CONFLICTS OF INTEREST All authors have no conflicts of interest to report with regard to this manuscript.

Figures

Figure 1
Figure 1
Axial post-gadolinium T1-weighted images showing the TERTp wild-type sphenoid wing meningioma WHO grade II (Case Pat24) (A) pre- and (B) postoperatively. An adjuvant treatment was not pursued after initial resection. (C) 22 months later the patient showed a local recurrent tumor. At that time point, the tumor was histologically progressive to grade III and carried a newly detected TERTp mutation. The patient had a rapidly progressive subsequent course, and died 6 months after the second surgery.
Figure 2
Figure 2
An axial post-gadolinium T1-weighted image showing the TERTp wild-typeconvexity WHO grade II meningioma (case Pat08) (A). A radiation therapy with 60 Gy was applied after a subtotal tumor resection (B) and the patient was progression-free for 12 months. The follow-up MRI showed a progressive tumor (C) and the pathological diagnosis was consistent with an anaplastic meningioma WHO grade III with a new developed TERTp mutation. While the recurrence in (D) was proven to be TERTp wild-type, the subsequent recurrence (E) was TERTp-mutant. At the time of last surgery (F), the TERTp mutation was detected in the right-sided, but not in the left-sided meningioma. The patient passed away 22 months after the first emergence of TERTp mutation due to progressive disease.
Figure 3
Figure 3. Spatial representation of the tumor from Figure 2C for TERTp mutation status
The sequencing of TERTp mutation on DNA extracted from 8 different paraffin embedded tumor blocks from the surgical resection specimen to provide a widely spread and independent geographical separation for the sampling. Although we are not able to directly localize these block specimens with the MRI scan, sequencing revealed a mutation in 5 out of 8 samples, providing evidence for spatial intratumoral heterogeneity in TERTp mutant meningiomas.
Figure 4
Figure 4. Kaplan-Meier estimates of progression and overall survival in grade II and III meningioma in relation to TERTp mutation status
Patients with a TERTp mutation had a significantly shorter progression-free survival (1.1 years, 95% CI 0.8 - 1.4 versus 3.6 years, 95% CI 0.3 - 9.6, p= 0.002).

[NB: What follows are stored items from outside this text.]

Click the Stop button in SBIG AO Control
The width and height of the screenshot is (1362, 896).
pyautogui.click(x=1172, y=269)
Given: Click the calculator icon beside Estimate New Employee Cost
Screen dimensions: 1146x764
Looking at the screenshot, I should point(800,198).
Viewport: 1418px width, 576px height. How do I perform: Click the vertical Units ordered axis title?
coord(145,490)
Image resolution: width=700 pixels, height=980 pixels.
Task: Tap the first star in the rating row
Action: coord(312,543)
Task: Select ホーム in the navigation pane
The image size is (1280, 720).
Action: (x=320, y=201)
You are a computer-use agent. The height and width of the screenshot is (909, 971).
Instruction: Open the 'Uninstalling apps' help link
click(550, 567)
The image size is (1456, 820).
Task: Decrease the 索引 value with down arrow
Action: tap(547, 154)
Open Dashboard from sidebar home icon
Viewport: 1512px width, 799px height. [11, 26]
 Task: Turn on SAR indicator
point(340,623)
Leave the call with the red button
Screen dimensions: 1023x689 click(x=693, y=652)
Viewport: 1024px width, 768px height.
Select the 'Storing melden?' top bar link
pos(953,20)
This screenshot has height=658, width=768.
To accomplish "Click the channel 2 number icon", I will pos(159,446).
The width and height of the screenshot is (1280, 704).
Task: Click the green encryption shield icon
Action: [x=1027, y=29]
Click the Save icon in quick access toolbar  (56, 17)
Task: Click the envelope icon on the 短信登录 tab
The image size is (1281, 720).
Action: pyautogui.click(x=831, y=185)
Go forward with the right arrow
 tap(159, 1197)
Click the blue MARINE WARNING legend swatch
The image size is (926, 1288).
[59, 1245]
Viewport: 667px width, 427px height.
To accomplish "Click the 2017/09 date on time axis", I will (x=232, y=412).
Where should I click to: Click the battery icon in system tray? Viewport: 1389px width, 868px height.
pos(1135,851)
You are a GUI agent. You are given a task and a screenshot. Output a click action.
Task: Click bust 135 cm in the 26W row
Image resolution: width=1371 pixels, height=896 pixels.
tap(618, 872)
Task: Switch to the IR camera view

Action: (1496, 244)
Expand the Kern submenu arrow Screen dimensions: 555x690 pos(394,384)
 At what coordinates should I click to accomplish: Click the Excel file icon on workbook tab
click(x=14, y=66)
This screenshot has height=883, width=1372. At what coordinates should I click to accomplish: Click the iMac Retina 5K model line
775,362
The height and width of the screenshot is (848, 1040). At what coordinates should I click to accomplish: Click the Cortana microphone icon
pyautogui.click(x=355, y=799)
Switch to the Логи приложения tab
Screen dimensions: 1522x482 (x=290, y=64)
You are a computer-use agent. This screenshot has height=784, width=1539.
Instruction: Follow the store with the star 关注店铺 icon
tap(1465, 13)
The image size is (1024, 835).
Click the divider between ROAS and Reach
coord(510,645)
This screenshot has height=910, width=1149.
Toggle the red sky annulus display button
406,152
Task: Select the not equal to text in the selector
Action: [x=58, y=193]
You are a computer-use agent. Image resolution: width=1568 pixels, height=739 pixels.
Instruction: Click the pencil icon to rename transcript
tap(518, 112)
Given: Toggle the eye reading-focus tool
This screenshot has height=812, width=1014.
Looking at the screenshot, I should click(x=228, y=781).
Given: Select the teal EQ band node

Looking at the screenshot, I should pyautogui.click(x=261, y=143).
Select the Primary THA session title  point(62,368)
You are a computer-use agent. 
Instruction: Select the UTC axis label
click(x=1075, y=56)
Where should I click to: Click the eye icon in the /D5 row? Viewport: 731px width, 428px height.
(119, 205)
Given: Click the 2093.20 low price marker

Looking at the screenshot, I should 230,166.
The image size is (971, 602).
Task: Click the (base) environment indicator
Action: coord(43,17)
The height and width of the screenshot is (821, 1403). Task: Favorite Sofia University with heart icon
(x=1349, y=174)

Likewise, overall survival was significantly shorter in TERTp-mutant compared with wild-type patients (2.7 years, 95% CI 0.9 – 4.5 versus 10.8 years, 95% CI 7.8 -12.8, p=0.003).
Figure 5
Figure 5
(A) A fusion was detected between exon 11 of LPCAT1 (orange) and exon 2 of TERT (gray) within chromosome 5p15. 33. (B) TERT expression (reverse transcriptase PCR) in three subsequent samples of patient 13 with TERT rearrangements compared to three samples from patients without TERT alterations. TERT was amplified in all consecutive samples. GAPDH was used as a control. (C) Representative MRIs for tumor growth history for patient 13.